- SOURCE DOCUMENT:
++++

Museum

Boot Hill Museum

Eisterhold and Associates invited Wide Awake Films to partner on an extensive museum installation project for the Boot Hill Museum in Dodge City, Kansas.

We created video content for the museum to inform patrons of the various aspects of frontier life at the time and introduce them to some of the main characters of Dodge City. In total, the project included a main interpretive film entitled “Rumble on the Prairie” and four other interactive “talking portrait” films scattered throughout the museum in various exhibits.

Rumble on the Prairie Exhibit

The interpretive staff at the Boot Hill Museum sought to include an experience that would honor the importance of the buffalo to the Kansas plains and simulate the power of a buffalo stampede for modern audiences.

We created a narrated film depicting the critical importance of buffalo herds to the Native American tribes of the region and the history of the buffalo herd population, from its vast herds numbering 60 million to dwindling numbers of less than 1,000. Our team provided all research, scripting, and archival sourcing. 

Our biggest challenge was animating the buffalo stampede, which required research into herd movements as well as developing solutions for crowd simulation, herd action, and fur simulation. The final installation is an Ultra-Wide aspect ratio with three projectors and a 5.1 Surround Sound Mix.

Talking Portraits Exhibit

Another exhibit in the Boot Hill Museum features a collection of four “talking portraits” designed to interact with each other. These portraits show a few of the key figures in the early days of Dodge City, featuring Bat Masterson, Wyatt Earp, Mayor Alonzo Webster and Long Branch Saloon owner, Chalkley Beeson. We shot the actors on greenscreen and composited them into a parlor setting apt to the time period.

++++

- PROBLEM A:
Print the passage of the Boot Hill Museum project description from "Rumble on the Prairie Exhibit" to "for modern audiences.".
- PROBLEM B:
Answer these questions from the Boot Hill Museum project description:
(i) Which firm invited Wide Awake Films to partner on the installation?
(ii) How many projectors does the final "Rumble on the Prairie" installation use?
(iii) Into what kind of setting were the actors for the talking portraits composited?
- PROBLEM C:
Pick up the Boot Hill Museum project description after its final sentence and continue it.
The records below have nothing to do with the project description above.

- SOURCE MATERIAL:
++++

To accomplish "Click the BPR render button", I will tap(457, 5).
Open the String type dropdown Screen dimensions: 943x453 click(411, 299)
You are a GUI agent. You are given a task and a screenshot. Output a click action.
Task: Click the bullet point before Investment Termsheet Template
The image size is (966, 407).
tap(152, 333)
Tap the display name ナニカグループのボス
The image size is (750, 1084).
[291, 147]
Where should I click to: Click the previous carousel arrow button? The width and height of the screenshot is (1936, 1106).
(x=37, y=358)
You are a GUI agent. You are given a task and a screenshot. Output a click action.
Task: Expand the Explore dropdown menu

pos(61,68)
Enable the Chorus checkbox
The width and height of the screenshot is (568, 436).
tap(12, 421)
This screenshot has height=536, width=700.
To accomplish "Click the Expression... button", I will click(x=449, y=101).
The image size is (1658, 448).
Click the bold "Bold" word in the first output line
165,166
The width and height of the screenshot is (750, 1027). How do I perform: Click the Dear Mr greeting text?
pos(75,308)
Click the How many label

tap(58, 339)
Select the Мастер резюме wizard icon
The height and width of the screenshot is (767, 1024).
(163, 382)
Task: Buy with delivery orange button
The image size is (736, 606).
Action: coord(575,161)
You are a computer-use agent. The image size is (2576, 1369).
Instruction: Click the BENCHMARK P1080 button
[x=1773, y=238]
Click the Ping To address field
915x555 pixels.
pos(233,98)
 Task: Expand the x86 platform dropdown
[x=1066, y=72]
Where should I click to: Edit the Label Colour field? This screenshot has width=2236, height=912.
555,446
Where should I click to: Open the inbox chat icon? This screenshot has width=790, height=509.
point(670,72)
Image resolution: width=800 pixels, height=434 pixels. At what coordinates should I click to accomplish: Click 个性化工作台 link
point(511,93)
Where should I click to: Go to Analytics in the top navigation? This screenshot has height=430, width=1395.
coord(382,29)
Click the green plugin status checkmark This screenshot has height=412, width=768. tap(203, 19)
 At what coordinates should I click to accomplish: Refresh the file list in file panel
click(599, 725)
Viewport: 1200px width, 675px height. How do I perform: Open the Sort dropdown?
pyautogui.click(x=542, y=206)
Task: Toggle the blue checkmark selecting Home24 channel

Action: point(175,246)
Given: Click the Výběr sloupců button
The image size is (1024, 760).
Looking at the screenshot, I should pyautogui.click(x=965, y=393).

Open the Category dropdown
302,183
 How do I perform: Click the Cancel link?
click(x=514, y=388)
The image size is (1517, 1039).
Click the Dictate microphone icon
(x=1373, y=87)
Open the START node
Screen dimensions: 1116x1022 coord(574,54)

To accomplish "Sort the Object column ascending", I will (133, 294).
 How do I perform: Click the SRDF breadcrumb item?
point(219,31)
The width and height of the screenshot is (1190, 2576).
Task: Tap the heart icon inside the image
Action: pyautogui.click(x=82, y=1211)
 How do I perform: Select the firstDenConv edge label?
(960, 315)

++++

- EXERCISE RESPONSE A:
Rumble on the Prairie Exhibit

The interpretive staff at the Boot Hill Museum sought to include an experience that would honor the importance of the buffalo to the Kansas plains and simulate the power of a buffalo stampede for modern audiences.

- EXERCISE RESPONSE B:
(i) Eisterhold and Associates
(ii) Three
(iii) A parlor setting apt to the time period

- EXERCISE RESPONSE C:
Museum exhibit showing four talking portraits on walls with red wallpaper.

Other Featured Exhibits

As you walk through the museum, other characters from the early days of Dodge City present themselves and reveal their story. A hospitality worker of the Wild West days called a Harvey Girl preps her restaurant for dining service and fills us in on the town gossip. Dora Hand, a dance hall singer and actress in Dodge City, visits us after a performance at the town theater. George M. Hoover, an early founder and future mayor of Dodge City, tells of his plans to expand his small sod and wood plank bar into a bigger operation in due time.

Female performers at the Boot Hill Museum stand next to a "talking portait" of Dora Hand.
Dora Hand sitting at her vanity backstage after a performance.
George M. Hoover cleaning glassware in his makeshift sod and woodplank bar.
A Harvey Girl preps a dining room for dinner service.